Türkiye’de büyük bir adalet ve güvenlik sorunu olduğunu da belirten Pehlivan, Sinan Ateş katliamını örnek vererek, “Bu davanın Sinan Ateş kimliğinden farklı bir anlamı var. Soruşturulmayan 17 kişi var. Cinayeti azmettiriciler ortaya çıkmazsa Türkiye’deki herkes güvenlik sorunu içinde yaşıyor,“ dedi. Yakında genel af konuşulacağını iddia eden Pehlivan, “Adalet Bakanlığı’nın resmi istatistiğine göre şu an Türkiye’deki cezaevlerinde 72 bin tutuklunun yatacak yeri yok. Beş kez hapis gördüm. Cezaevinin ne olduğunu biliyorum. O insanlar ya nöbetleşe yatıyorlar, ya cezaevinin yemekhanesinde yatıyorlar, ya koridorda yatıyorlar” dedi. Türkiye’nin büyük bir kırılma noktasında olduğunu düşündüğünü belirten Pehlivan, “Bunu belirleyen şey Kürt meselesi olacak, adalet konusunda genel af olacak ve ekonomi olacak” diye konuştu.

Konuşmasında muhalefeti de sert bir şekilde eleştiren Pehlivan, “AKP’nin en güçsüz döneminde geçen yılki seçim kaybedilmemeliydi” dedi.
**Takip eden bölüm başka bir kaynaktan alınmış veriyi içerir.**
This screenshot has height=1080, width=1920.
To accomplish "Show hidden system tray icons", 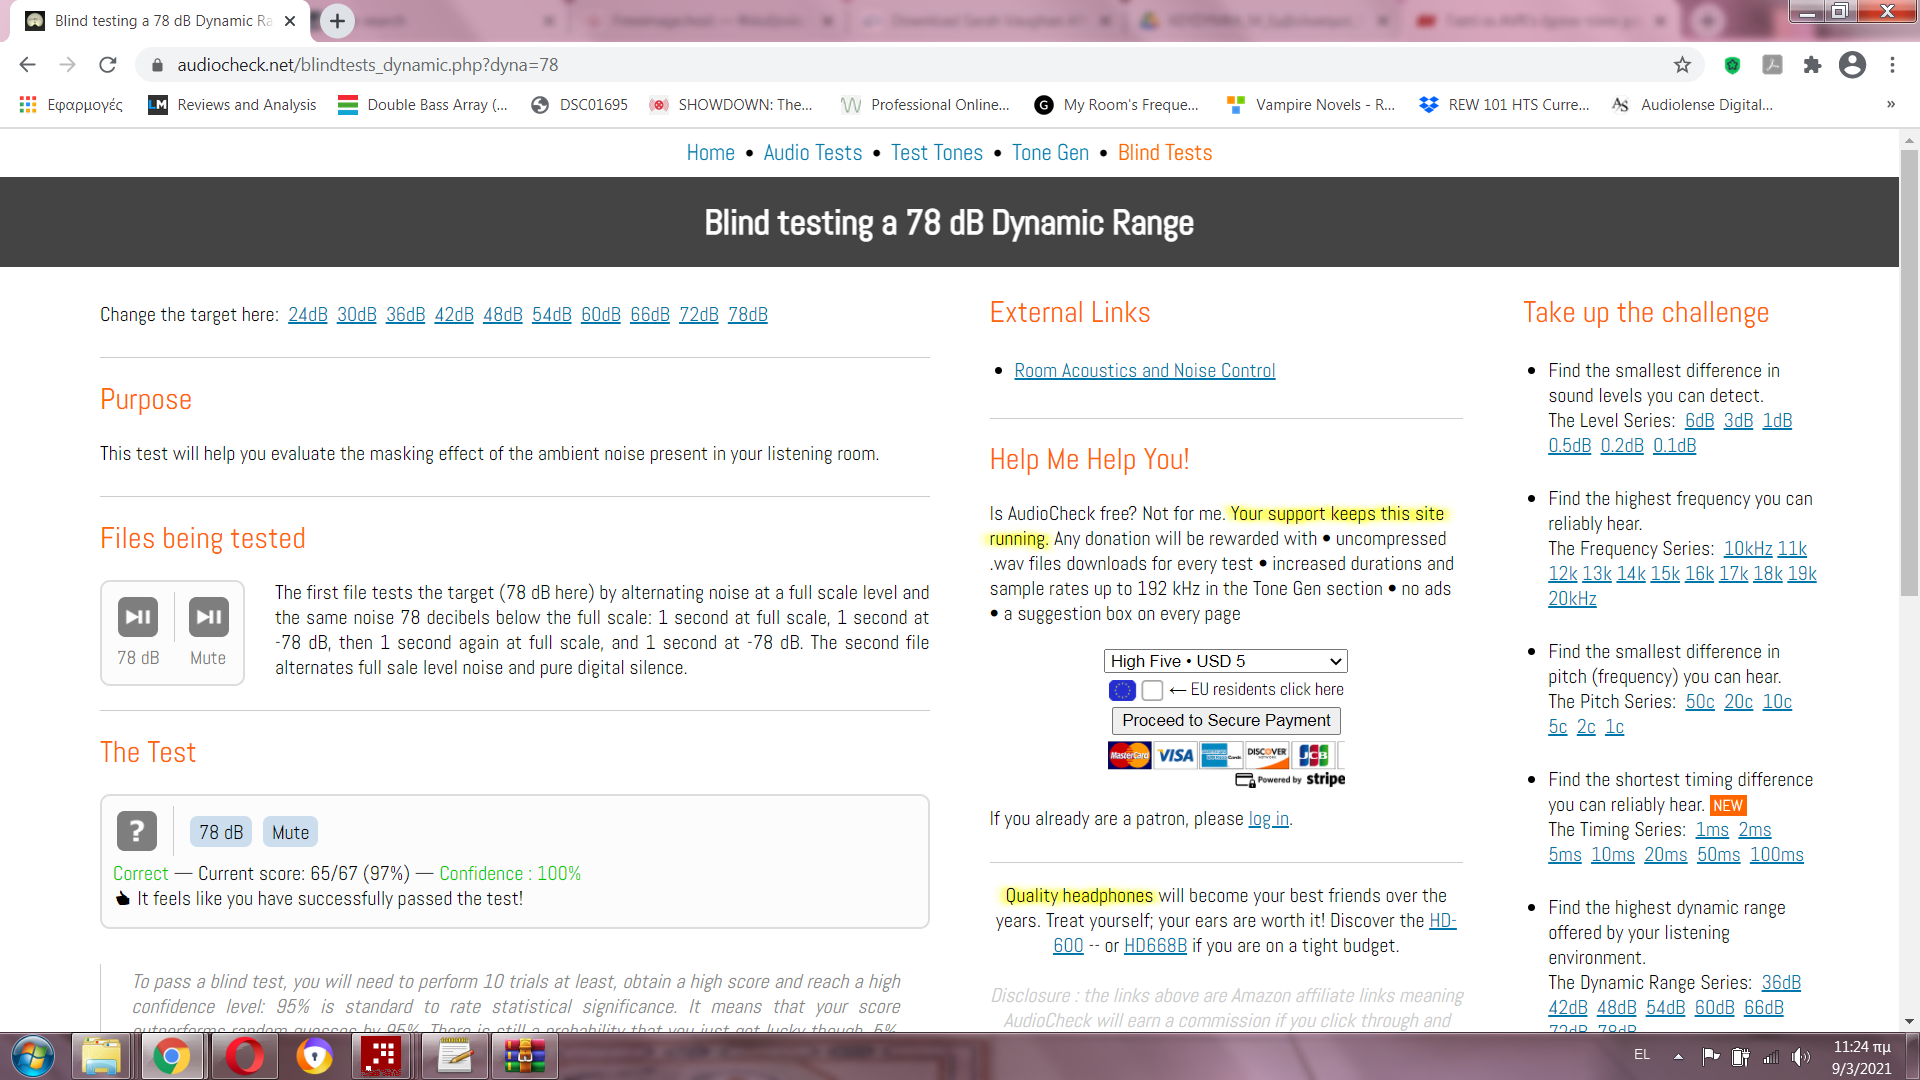I will (1678, 1056).
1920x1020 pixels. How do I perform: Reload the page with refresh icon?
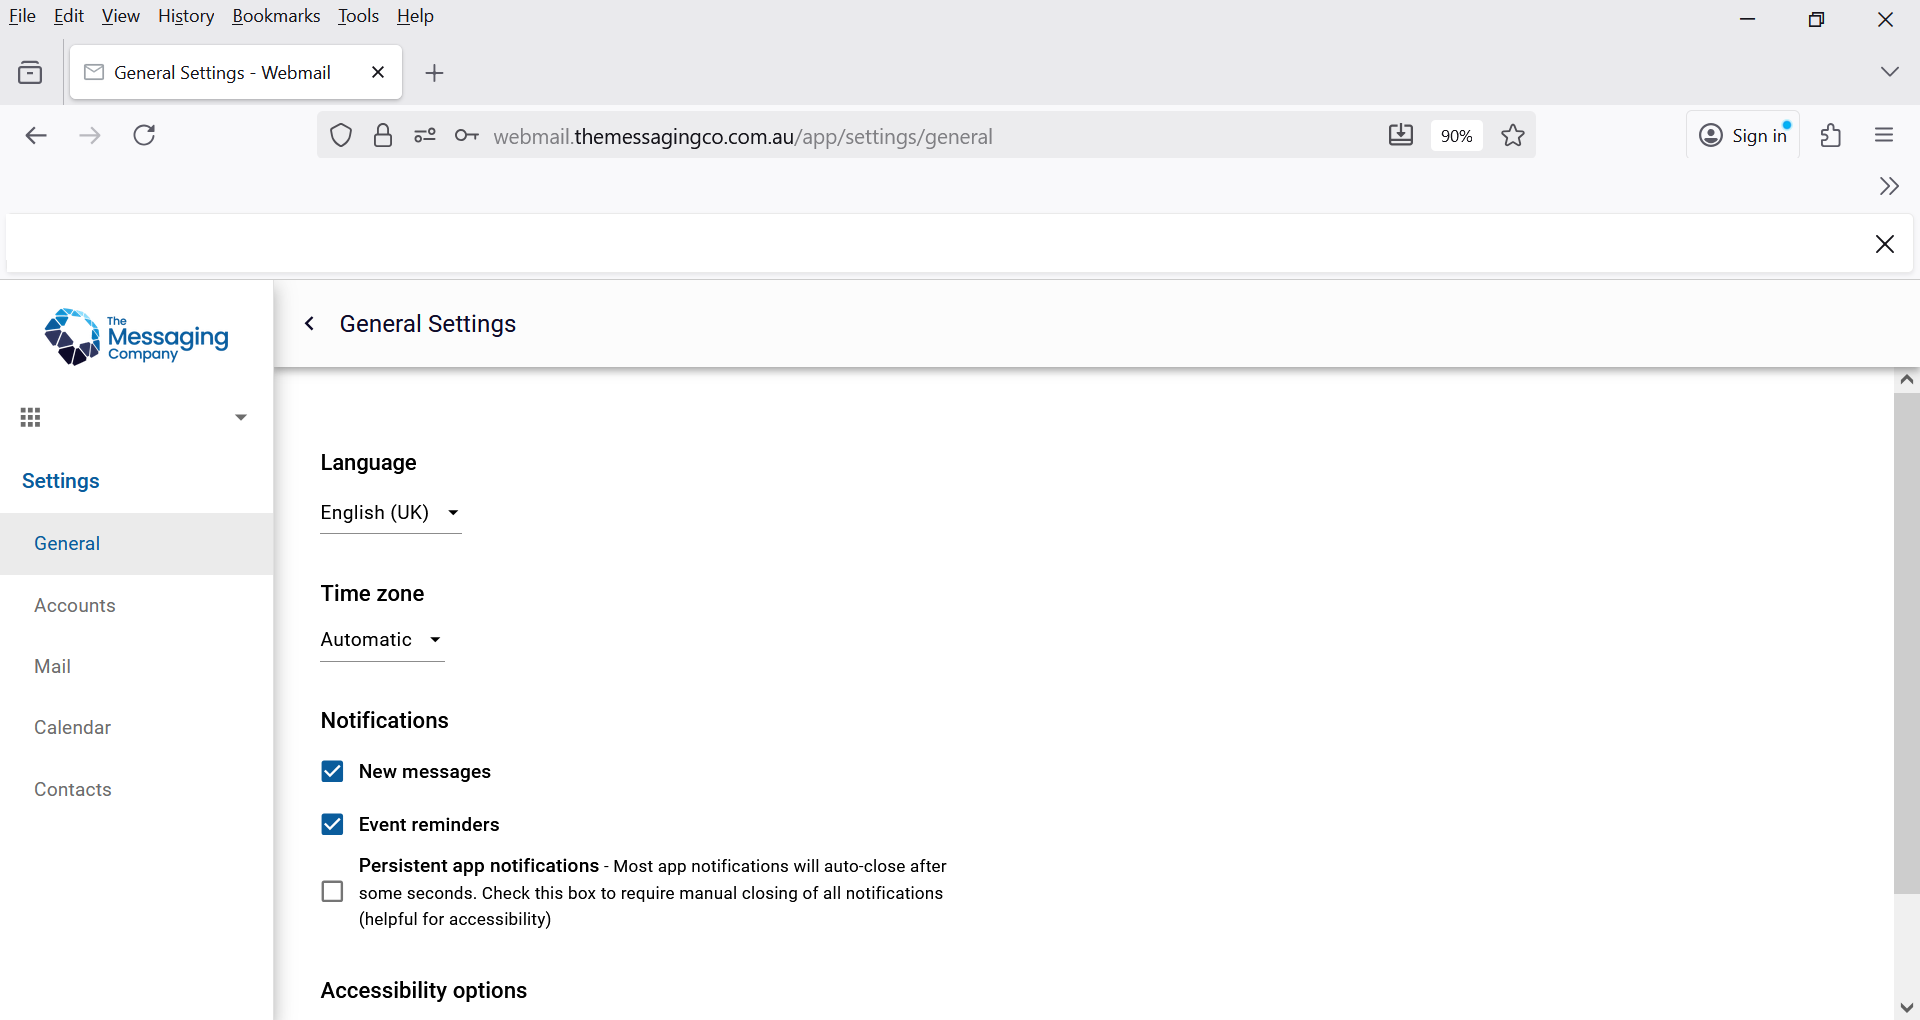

CHP liderinin 2024‘deki seçimlere yönelik, “Hatay’da seçtirecek başka birini bulamadım” açıklamasını, “Yirmi iki yıl önce doğan bir bebeği yetiştirseydiniz, şimdi belediye başkanı yapabilirdiniz!” sözleriyle eleştirdi. Halkın 22 yılda pasif, arkadaşından ve hatta kendinden bile korkar hâle gelmesinde muhalefetin büyük bir payı olduğunu vurgulayan Pehlivan, “Demokrasi, dört beş yılda bir sandığa gidip oy atmak değildir. Ama maalesef muhalefet, Türkiye’deki insanları buna inandırdı,” dedikten sonra Nazım Hikmet’in “E kabahatin çoğu da sende be kardeşim!” dizelerini hatırlattı ve “Bu yüzden şimdi muhalefeti zorlamamız ve dönüştürmemiz gerekiyor” diye konuştu.

Yaptığı haberler nedeniyle şimdiye kadar beş kez cezaevine giren gazeteci, “Korkuya rağmen, korkunun esiri olmadan cesaret gösterip hakkınızı savunmanız gerekiyor. Kendinizden geçebilirsiniz ama çocuklarınız, torunlarınız, sevdikleriniz için bunu yapmalısınız” ifadelerini kullandı.

Cumhuriyet gazetesinde köşe yazarlığı ve Halk TV’de program yapan Barış Pehlivan, etkinliğin soru-cevap bölümünde okurlarının sorularını da tek tek yanıtladı. Etkinlik, Pehlivan’ın ’Sızıntı’, ‘Metastaz’, ‘Cendere’, ‘Mahrem’ ve ‘SS’ adlı kitaplarını imzalamasıyla son buldu.

Mehmet Bayer’in kurucusu olduğu Türkiye Grubu tarafından düzenlenen Münih Kitap Sergisi, yaklaşık otuz yıldır Türkiye’den yazar, gazeteci ve akademisyen konukları okurlarıyla buluşturuyor.